The path of the bullet that hit Governor
Connally was also confirmed by Governor Connally's testimony
that he was certain he was hit from behind.
The panel also unanimously concluded
from the X-Rays that the fatal bullet had entered the rear
of the President's head near the cowlick area and exited from
the right front. None of the nine pathologist, including Warren
Commission critic Dr. Cyril Wecht, were able to find any medical
evidence that this massive wound was caused by a bullet fired
from in front or side of the President's car. To be sure,
a frame-by-frame analysis of the film of the assassination
made by Abraham Zapruder shows President Kennedy's head at
the time of impact moving backwards, not forward as might
be expected. But this is not the evidence it seems to be because,
depending on the neurological reactions to such a wound, the
head can snap in any direction after being shot. Wound ballistic
experts demonstrated this counterintuitive point to the House
Select Committee through a filmed experiment that clearly
showed that, when hit with a rifle bullet from the rear, the
head could move either backward or forward. So there is not
necessarily a relationship between the direction that the
head moves and the direction from which the bullet strikes
the head.
By tracing the trajectory of the bullets
from the path of the wounds, an analyst from the National
Aeronautic and Space Administration was able to plot all three
shots to their source the upper floors of the southeast face
of the Texas Book Depository. This was the same building that
five witnesses --Howard Brennan, Amos Lee Euins, Carolyn Walther,
Arnold Rowland and Barbara Rowland-- claimed to have seen
a rifle protruding from a South-eastern window at about the
time of the assassination (Brennan told police he actually
saw the rifle being fired and reloaded before the suspect
was apprehended).
While it is possible that numerous
other shots may have been fired from other locations and directions
and missed their target, we know from the best evidence, the
autopsy photographs, that the shots that caused all the discernible
wounds came from the a high window on the south eastern side
of the Texas Book Depository.
2. Did the Mannlicher-Carcano rifle
found by police on the sixth floor of the Texas Depository
fire these shots?
The best evidence for identifying
the assassination weapon is the two bullet fragments found
in the President's car and the nearly whole bullet found in
a stretcher in Parkland Hospital in Dallas. In 1964, FBI experts
ballistically matched this bullet and fragments to the rifle
barrel of the Mannlicher-Carcano by microscopically comparing
of the markings in the barrel with those found on the bullet
and fragments. A firearms panel of independent experts appointed
by the House Select Committee re-examined this evidence in
1977 and re-confirmed that the bullet and fragments had come
from that Mannlicher Carcano rifle.
In addition, the House Select Committee
employed a very advanced form of neutron activation analysis
to match the recovered bullet and fragments to the ammunition
used in the Mannlicher Carcano. In this technique, traces
from the ballistic evidence are bombarded by neutrons in a
nuclear reactor so that the precise composition of elements--
antimony, silver, and copper-- can be measured by their emissions
on a gamma-ray spectrometer to an accuracy of one-billionth
of a gram. The composition of traces from the bullet and fragments
were thus compared to that of the unfired bullet found in
the chamber of the Mannlicher-Carcano and found to exactly
match. This analysis convincingly showed that all the ballistic
material that was recovered, and could be tested, came from
two bullets, and both bullets identically matched in their
composition the ammunition for the Mannlicher-Carcano rifle.

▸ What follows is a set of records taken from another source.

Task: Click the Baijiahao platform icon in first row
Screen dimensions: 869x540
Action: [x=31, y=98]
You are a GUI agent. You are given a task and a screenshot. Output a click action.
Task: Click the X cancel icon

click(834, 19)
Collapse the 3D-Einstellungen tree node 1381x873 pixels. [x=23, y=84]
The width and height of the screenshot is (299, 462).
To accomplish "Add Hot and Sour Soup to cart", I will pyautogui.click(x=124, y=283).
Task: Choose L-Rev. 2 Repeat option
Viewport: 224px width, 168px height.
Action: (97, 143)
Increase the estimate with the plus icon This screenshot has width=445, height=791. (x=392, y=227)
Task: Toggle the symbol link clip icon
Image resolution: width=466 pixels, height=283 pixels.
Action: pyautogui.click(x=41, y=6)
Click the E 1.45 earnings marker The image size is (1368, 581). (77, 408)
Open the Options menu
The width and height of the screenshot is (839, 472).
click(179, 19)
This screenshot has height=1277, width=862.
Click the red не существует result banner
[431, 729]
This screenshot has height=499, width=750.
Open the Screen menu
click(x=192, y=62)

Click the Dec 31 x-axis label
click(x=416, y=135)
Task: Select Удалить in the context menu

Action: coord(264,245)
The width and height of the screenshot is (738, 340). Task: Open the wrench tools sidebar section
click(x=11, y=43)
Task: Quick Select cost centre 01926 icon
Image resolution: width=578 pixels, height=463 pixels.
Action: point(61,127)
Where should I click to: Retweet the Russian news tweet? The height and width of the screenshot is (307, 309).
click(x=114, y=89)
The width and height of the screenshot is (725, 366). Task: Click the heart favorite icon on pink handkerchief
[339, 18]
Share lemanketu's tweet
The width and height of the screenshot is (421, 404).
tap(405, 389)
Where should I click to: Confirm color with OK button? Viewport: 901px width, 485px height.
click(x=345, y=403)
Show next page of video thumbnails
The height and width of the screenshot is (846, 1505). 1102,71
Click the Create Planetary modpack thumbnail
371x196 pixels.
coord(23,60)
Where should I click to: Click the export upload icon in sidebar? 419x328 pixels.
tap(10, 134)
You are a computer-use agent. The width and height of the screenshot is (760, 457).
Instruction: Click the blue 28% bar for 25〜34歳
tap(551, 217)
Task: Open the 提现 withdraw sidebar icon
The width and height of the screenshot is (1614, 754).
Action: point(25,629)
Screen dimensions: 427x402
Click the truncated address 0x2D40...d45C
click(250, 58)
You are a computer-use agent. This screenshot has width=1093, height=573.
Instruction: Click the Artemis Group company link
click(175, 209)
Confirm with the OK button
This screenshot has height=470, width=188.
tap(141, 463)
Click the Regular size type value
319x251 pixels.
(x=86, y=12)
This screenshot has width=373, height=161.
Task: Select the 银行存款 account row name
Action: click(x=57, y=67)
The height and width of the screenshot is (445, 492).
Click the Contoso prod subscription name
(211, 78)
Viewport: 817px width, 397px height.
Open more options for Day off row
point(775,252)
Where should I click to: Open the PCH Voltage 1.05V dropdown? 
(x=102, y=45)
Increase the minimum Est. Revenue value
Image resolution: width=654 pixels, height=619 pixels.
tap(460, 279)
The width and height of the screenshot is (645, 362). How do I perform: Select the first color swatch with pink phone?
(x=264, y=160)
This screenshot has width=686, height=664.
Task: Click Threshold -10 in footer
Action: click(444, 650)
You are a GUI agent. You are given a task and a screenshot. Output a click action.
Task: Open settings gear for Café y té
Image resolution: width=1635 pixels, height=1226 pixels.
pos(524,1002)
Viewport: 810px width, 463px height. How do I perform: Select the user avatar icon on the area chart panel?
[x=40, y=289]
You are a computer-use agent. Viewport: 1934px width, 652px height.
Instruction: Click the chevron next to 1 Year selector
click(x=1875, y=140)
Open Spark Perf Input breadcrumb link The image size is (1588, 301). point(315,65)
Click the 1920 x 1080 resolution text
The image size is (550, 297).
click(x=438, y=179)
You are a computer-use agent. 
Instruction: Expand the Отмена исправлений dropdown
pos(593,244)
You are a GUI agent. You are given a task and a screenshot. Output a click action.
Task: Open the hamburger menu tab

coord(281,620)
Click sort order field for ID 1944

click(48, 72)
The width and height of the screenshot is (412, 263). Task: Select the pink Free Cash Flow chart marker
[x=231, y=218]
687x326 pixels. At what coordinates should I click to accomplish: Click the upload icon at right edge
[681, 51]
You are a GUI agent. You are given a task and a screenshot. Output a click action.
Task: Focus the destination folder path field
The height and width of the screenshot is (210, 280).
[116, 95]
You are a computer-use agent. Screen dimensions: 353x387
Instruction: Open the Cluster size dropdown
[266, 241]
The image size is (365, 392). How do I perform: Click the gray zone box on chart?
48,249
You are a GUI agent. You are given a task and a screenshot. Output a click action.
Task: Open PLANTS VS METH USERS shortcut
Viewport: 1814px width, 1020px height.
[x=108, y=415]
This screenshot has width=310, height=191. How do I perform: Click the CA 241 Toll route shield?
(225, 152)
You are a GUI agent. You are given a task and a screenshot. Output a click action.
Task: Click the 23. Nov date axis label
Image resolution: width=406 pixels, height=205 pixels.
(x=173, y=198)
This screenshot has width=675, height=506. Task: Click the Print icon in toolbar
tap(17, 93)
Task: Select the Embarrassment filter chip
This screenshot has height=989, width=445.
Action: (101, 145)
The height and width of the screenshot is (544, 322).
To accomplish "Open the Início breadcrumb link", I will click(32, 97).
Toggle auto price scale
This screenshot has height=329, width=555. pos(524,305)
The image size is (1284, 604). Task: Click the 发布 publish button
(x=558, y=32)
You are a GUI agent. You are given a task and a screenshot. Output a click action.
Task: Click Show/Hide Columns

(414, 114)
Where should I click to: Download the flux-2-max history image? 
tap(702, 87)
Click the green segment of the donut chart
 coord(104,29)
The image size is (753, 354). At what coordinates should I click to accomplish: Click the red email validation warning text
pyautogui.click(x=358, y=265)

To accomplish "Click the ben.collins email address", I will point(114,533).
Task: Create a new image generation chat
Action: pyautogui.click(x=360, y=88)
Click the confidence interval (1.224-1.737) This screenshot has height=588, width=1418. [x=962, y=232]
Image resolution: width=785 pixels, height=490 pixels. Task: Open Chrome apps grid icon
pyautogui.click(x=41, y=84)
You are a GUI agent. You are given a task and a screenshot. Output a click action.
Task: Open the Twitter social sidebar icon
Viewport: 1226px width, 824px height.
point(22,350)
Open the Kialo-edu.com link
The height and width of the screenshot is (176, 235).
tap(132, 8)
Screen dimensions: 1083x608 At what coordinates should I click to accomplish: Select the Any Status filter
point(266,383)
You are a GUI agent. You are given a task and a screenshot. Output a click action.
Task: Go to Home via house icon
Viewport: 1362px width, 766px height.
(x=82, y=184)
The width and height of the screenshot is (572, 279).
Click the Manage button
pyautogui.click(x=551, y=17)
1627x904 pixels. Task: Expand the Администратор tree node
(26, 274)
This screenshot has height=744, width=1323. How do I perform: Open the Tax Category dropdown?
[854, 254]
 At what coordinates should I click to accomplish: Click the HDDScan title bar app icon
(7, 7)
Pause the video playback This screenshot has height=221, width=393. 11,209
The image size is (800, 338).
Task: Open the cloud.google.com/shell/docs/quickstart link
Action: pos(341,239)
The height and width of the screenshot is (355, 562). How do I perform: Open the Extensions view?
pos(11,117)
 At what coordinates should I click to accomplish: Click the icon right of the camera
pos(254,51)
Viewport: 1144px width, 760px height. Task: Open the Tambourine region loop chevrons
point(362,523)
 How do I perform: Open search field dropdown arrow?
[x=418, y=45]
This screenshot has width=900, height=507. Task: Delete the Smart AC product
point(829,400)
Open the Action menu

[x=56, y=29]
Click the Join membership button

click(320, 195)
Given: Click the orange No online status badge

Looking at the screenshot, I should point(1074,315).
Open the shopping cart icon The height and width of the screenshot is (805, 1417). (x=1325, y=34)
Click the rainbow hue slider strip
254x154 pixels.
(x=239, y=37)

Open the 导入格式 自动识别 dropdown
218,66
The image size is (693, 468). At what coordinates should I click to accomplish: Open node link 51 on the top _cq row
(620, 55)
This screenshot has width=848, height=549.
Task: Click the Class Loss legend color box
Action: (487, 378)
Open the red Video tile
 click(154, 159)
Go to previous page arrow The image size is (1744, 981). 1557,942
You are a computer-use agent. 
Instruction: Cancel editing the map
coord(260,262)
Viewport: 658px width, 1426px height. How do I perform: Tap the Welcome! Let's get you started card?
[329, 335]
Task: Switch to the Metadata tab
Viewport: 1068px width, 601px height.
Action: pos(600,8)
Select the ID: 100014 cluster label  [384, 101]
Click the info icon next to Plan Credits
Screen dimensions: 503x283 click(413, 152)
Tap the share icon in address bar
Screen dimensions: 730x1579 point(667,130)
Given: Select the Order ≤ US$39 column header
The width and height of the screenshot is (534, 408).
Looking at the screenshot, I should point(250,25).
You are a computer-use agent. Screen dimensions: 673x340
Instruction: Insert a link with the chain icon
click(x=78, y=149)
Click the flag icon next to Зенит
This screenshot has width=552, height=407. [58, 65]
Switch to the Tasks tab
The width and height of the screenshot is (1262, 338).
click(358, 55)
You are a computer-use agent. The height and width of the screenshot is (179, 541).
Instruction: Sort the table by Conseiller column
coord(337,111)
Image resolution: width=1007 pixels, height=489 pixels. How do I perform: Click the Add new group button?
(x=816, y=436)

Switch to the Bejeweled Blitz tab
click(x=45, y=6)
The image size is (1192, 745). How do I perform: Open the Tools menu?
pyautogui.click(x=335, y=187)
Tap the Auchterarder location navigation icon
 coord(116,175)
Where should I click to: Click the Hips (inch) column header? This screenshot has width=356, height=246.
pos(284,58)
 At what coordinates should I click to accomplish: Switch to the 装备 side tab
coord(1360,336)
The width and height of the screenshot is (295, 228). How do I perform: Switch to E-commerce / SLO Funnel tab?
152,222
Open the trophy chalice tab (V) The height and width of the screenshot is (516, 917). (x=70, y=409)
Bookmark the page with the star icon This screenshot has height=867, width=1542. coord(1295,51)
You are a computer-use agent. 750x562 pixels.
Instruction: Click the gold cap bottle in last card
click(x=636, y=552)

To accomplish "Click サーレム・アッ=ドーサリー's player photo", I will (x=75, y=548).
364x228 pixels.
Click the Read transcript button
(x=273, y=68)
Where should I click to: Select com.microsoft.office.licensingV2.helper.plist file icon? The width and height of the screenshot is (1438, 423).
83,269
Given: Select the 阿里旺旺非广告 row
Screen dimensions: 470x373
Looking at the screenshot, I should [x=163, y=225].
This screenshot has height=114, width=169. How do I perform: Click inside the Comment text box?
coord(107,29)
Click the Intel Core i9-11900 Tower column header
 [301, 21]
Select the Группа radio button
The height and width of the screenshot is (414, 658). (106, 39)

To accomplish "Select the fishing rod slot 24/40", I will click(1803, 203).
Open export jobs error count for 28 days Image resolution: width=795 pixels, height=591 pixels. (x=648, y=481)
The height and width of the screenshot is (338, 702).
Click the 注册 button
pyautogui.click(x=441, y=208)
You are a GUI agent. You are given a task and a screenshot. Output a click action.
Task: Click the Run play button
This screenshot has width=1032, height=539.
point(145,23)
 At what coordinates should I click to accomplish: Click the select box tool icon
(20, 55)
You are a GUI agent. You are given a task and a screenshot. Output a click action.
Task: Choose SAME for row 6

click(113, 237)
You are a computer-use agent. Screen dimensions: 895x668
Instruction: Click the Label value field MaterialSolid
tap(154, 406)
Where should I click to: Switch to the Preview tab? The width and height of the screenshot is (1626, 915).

Although questions can be raised about
the general accuracy of the Mannlicher-Carcano rifle found
in the depository, there can be no doubt that the particular
weapon can be fired with deadly accuracy at a target 100 yards
away-- the distance from the depository to the President's
car. After the assassination three different FBI agents fired
this exact rifle and scored bull's-eyes two out of three times.